Page 177 - Hands-On Bug Hunting for Penetration Testers
P. 177

Formatting Your Report                                                     Chapter 10

            Reproducing the Bug ` How Your

            Submission Is Vetted


            Without the internal security team being able to validate your findings by recreating your
            PoC, it's hard to get a reward. You could've spoofed or mocked up findings, or created
            them during some since-patched edge condition that doesn't represent a significant threat.

            The easiest way to ensure that your bug is reproducible is to, from the very beginning,
            practice reproducing it yourself. If it's a manual finding or semi-automated tool such as
            Burp Intruder, can you reliably recreate it (it might take a couple of tries to get the right
            sample size if there's a race condition), and if it's from the tightly-controlled application of a
            scanner, can you recreate it manually? It's not enough to run the scan again and see the
            same results, if you can't recreate the automated vulnerability manually, it will be
            dismissed as a submission.

            Writing up a series of reproducible directions is easy if you stress the right things. You
            should be careful to:

                      Use clearly numbered steps.
                      Add a succinct description and screenshots of the app state at each step.
                      Note any in-app side effects, even if they're functional issues and not directly
                      exploitable (for example, User info modal opens and closes immediately) because
                      they might clue in the responding developer to an issue you're not aware of, and
                      tell them they're on the right track.
                      Include fine distinctions (clicking the submit button versus highlighting the
                      submit button and hitting return) to provide as much useful context as possible,
                      without going overboard.

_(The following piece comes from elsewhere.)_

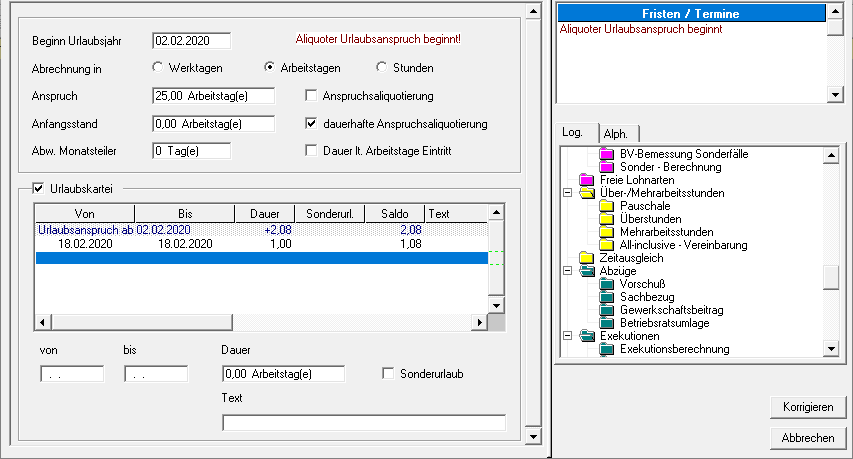Click the Sonder - Berechnung magenta folder icon
The image size is (853, 459).
click(x=607, y=167)
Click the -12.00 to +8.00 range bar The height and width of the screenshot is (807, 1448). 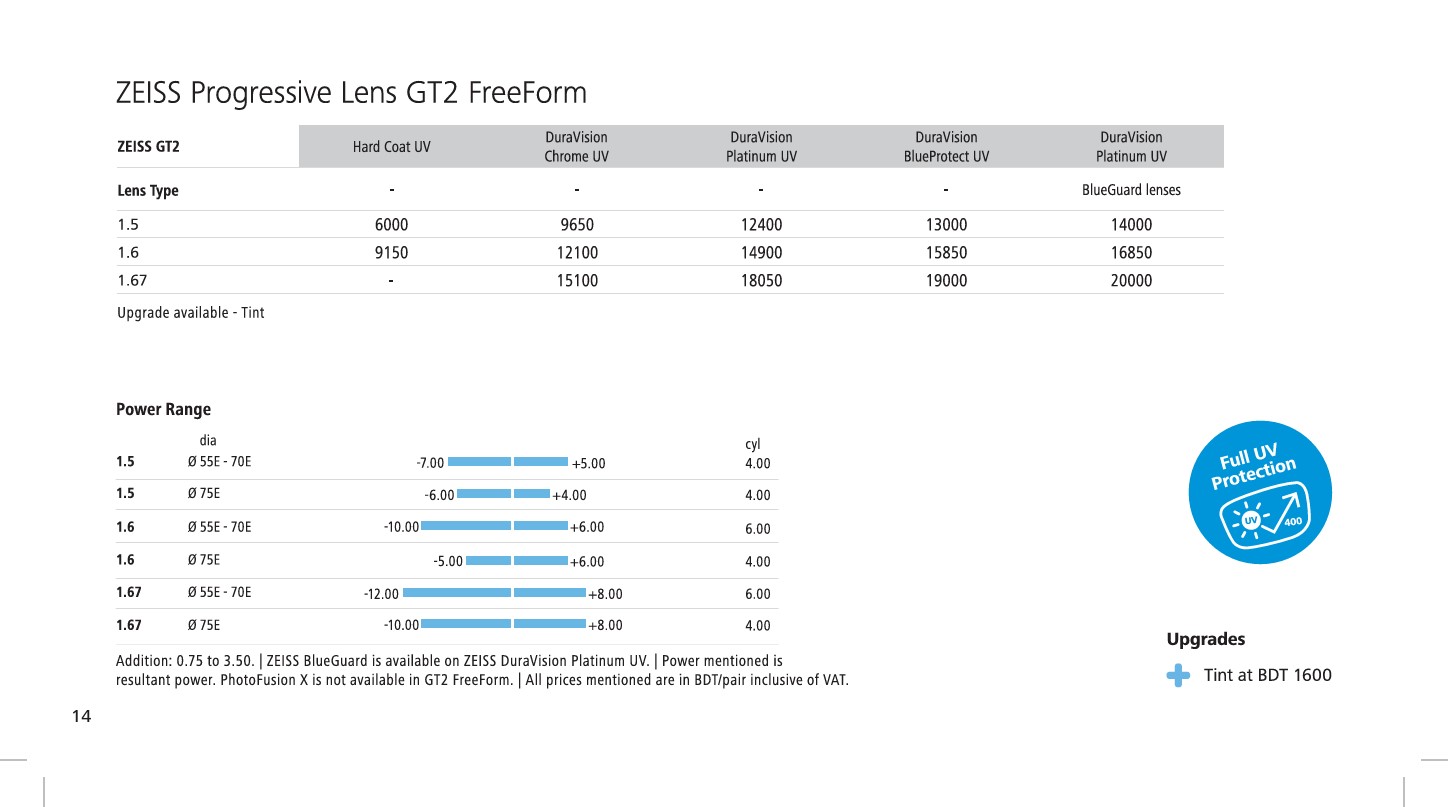coord(494,593)
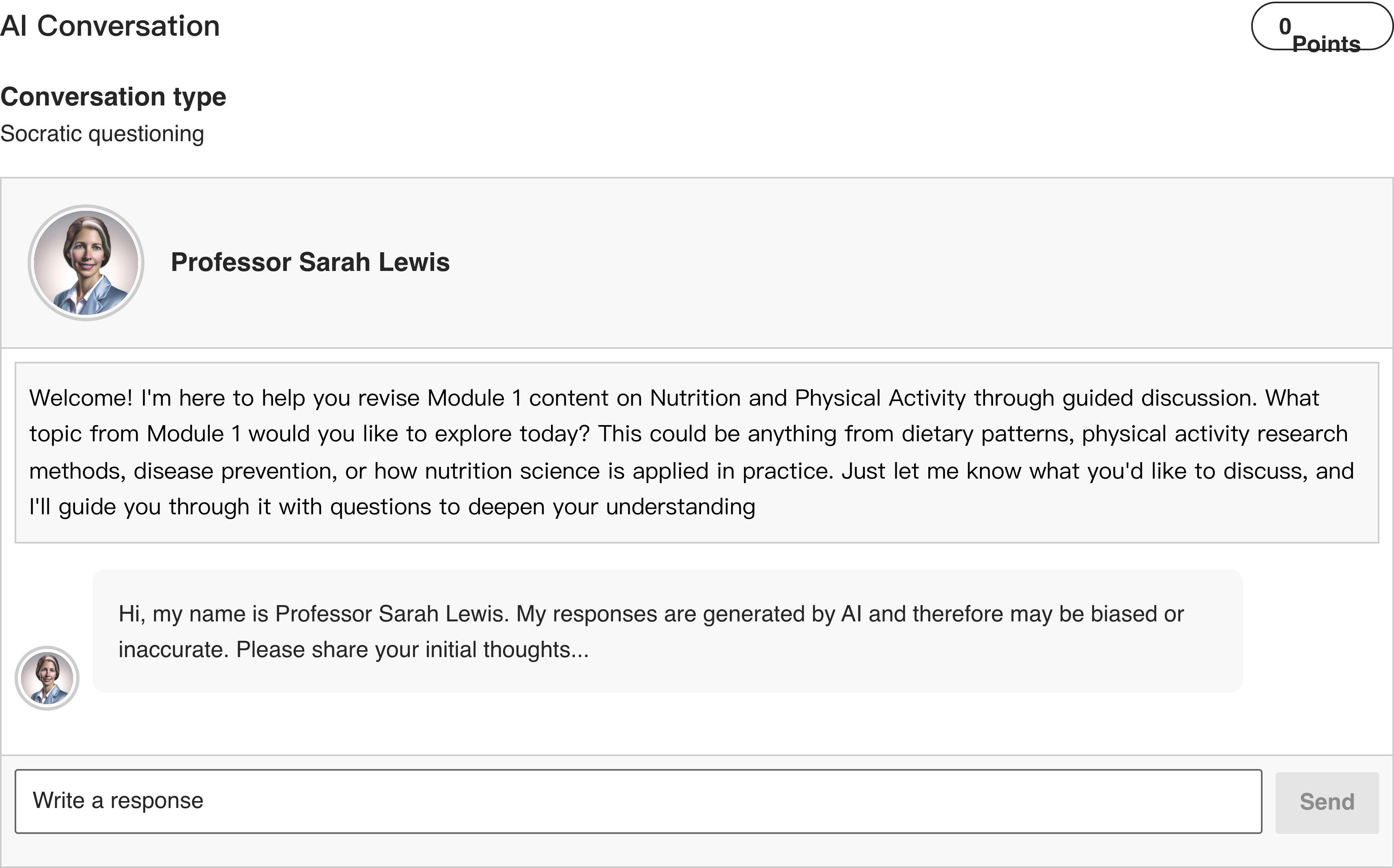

A good question is: are you rewording vague
                      descriptions to be as specific as possible (good), or are you typing a stream-of-
                      consciousness jargon salad, throwing every piece of information or data point at
                      the wall to see what sticks (bad)?
                      Beyond the descriptive quality of your reproducibility walkthrough itself, it's
                      also important to include (useful) context about your environment that might go
                      deeper than the Methodology section. For example, in Methodology, you might say
                      I navigated to X page and filled the Y input with Z value, before using such-and-
                      such tool. Some extra, useful context would be your browser type, version, and
                      any applicable extensions or configurations that distinguish it. Unnecessary
                      context might be that you also have a game installed on your system that's
                      completely removed from any of your testing findings.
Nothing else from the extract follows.